» Requirement
Of the entries below, return only those lines from the line with "Task: Click the WinRAR ZIP archive icon" to the line with "The image size is (1289, 511).", exactly, both included.

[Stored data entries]
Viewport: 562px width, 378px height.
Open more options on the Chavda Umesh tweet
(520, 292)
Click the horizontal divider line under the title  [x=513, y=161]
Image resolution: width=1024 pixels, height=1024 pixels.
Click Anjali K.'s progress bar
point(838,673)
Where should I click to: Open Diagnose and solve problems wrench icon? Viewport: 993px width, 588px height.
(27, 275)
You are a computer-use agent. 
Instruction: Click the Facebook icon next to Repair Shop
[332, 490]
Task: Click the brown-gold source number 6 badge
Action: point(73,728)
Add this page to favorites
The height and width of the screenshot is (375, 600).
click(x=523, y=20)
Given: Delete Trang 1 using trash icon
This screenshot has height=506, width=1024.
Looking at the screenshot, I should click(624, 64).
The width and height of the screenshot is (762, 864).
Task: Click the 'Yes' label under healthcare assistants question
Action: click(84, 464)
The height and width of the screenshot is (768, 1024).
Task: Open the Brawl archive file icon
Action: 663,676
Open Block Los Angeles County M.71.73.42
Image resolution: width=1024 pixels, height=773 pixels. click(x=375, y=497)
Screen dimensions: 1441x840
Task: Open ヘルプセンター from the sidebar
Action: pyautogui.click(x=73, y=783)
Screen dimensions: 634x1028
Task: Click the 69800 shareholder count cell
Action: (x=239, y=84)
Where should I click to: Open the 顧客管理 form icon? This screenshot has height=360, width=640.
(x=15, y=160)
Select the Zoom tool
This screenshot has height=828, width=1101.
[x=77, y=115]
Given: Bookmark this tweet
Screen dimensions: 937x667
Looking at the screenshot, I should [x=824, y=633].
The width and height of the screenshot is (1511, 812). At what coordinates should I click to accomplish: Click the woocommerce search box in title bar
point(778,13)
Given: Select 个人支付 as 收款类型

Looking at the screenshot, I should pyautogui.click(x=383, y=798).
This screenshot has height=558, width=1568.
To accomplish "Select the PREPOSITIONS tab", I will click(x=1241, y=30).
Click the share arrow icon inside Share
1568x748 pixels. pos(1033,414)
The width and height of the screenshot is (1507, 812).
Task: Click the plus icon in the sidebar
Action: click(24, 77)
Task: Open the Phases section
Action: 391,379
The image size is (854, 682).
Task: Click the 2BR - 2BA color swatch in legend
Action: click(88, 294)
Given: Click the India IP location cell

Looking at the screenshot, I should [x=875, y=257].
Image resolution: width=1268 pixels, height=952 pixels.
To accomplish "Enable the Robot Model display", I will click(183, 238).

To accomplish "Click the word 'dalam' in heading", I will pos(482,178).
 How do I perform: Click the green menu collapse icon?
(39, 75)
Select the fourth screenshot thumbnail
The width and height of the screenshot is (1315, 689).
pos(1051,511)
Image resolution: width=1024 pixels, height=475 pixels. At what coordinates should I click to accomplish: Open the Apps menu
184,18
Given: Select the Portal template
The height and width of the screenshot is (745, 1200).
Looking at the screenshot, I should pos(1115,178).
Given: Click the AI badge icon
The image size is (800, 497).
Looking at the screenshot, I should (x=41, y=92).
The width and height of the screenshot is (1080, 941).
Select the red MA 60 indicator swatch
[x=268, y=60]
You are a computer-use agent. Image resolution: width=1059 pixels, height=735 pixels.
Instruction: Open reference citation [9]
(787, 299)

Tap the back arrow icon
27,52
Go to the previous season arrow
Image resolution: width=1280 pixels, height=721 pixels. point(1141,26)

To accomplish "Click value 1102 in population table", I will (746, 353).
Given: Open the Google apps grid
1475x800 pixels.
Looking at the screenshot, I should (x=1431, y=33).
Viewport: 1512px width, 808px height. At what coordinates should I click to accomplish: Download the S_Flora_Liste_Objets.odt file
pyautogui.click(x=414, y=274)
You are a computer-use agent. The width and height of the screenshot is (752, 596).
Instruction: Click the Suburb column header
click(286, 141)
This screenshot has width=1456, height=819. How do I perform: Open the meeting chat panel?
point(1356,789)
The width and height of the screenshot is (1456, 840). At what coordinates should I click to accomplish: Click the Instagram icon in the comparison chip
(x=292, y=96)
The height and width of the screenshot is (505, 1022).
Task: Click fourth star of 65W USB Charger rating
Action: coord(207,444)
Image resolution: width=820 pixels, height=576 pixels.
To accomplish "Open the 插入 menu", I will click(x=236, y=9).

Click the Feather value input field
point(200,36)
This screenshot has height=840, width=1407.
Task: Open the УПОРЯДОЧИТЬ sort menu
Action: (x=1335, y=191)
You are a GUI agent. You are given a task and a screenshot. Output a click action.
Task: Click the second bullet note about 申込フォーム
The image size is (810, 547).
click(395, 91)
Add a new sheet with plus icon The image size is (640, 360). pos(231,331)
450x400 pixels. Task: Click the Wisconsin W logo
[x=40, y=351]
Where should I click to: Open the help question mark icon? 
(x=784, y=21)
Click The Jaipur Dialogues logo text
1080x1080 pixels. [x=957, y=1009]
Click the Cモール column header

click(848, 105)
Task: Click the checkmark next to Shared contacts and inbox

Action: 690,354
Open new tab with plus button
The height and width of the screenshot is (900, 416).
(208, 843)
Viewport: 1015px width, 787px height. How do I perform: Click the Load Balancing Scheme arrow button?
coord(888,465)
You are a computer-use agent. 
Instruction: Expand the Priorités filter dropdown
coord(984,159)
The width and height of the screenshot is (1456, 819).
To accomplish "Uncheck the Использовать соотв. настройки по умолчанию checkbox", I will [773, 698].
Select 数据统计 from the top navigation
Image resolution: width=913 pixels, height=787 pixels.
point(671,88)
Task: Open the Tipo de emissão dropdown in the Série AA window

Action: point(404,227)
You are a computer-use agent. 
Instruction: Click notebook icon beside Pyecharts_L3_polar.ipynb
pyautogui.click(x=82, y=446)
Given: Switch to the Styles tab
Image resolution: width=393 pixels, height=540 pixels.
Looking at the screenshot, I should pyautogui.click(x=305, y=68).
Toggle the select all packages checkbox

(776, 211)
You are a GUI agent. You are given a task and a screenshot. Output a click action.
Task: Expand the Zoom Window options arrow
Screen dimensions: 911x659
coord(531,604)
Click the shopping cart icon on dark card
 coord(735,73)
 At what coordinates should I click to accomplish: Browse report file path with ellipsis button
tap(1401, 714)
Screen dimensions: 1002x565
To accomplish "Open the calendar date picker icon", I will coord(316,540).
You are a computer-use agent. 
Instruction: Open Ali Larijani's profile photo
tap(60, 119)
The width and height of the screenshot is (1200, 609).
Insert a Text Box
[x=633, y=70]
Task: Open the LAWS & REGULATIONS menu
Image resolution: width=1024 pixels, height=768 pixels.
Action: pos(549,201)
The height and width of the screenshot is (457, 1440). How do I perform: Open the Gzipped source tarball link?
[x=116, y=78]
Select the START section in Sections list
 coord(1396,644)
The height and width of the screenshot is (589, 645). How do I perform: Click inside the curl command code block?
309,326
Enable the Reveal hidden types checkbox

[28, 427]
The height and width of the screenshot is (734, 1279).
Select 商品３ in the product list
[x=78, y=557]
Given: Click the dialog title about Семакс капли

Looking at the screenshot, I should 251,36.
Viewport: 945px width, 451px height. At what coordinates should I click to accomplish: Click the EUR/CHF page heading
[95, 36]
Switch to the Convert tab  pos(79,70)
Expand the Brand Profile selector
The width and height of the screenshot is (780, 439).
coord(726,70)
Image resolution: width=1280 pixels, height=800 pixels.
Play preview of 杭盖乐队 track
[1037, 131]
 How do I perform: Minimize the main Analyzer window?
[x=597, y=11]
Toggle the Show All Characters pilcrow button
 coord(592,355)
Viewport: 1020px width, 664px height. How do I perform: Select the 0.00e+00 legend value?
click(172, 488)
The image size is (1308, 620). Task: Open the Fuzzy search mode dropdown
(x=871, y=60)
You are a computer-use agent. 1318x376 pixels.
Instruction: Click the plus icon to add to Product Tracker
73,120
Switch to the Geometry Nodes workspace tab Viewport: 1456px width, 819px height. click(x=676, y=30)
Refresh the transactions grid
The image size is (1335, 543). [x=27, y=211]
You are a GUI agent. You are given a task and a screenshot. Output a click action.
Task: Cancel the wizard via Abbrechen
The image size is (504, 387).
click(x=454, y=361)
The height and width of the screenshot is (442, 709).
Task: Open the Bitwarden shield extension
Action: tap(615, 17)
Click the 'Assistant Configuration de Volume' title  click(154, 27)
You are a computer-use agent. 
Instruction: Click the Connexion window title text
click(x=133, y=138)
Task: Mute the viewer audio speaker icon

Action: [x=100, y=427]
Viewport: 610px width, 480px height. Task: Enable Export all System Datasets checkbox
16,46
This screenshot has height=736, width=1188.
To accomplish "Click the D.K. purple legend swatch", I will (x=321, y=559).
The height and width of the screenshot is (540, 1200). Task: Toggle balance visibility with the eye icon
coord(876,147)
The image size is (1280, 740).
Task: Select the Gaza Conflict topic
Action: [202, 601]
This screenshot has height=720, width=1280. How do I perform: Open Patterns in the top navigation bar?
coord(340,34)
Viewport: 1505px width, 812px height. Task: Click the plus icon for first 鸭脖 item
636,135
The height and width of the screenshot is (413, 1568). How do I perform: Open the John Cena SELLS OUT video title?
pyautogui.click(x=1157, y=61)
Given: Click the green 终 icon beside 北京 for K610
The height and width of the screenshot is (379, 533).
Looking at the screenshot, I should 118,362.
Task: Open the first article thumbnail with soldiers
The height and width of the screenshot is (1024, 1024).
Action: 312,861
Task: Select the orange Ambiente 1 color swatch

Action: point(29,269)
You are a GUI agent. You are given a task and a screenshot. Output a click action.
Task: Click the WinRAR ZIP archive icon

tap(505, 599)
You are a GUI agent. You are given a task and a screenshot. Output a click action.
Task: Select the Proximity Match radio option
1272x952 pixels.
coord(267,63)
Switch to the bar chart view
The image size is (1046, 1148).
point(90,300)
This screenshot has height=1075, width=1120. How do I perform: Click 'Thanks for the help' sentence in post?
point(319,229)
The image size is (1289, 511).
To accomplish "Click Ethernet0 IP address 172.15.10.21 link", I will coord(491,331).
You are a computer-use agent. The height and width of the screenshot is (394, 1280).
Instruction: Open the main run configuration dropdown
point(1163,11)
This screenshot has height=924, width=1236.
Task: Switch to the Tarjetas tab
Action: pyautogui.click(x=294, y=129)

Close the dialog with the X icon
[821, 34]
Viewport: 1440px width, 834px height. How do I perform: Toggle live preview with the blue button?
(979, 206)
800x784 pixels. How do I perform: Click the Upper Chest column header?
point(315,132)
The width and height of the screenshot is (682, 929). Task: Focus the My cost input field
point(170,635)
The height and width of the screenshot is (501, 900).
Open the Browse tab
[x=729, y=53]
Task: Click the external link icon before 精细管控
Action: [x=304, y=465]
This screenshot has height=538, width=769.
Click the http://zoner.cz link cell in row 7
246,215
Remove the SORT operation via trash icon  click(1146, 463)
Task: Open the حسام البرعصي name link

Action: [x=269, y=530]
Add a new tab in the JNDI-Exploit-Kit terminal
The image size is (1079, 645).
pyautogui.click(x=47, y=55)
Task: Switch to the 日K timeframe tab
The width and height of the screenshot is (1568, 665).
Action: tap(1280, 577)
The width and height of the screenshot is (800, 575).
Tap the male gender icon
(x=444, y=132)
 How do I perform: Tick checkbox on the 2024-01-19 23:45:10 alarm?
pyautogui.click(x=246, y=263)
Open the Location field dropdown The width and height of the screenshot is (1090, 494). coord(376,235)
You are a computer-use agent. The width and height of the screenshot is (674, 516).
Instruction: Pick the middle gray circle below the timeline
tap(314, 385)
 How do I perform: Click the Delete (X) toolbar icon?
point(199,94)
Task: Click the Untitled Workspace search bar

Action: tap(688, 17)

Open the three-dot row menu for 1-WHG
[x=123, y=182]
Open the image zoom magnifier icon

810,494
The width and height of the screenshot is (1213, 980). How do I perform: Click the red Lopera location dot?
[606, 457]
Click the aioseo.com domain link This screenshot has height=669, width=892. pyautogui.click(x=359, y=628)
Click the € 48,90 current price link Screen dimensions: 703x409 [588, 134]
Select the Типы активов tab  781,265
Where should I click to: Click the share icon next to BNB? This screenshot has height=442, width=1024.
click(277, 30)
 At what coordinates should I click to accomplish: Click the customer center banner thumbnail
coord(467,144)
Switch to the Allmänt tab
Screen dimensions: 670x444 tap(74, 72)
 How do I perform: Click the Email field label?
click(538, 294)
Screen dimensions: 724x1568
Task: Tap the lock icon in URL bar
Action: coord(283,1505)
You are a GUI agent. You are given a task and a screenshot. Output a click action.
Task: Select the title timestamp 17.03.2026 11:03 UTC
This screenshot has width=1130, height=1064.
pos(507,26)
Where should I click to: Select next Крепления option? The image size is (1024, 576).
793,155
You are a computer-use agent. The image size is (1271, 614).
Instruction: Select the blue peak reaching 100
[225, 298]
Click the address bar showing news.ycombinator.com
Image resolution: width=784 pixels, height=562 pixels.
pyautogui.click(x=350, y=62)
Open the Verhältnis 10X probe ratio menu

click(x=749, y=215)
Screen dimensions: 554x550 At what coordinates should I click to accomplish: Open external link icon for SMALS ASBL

» Written solution
Task: Click the WinRAR ZIP archive icon

tap(505, 599)
You are a GUI agent. You are given a task and a screenshot. Output a click action.
Task: Select the Proximity Match radio option
1272x952 pixels.
coord(267,63)
Switch to the bar chart view
The image size is (1046, 1148).
point(90,300)
This screenshot has height=1075, width=1120. How do I perform: Click 'Thanks for the help' sentence in post?
point(319,229)
The image size is (1289, 511).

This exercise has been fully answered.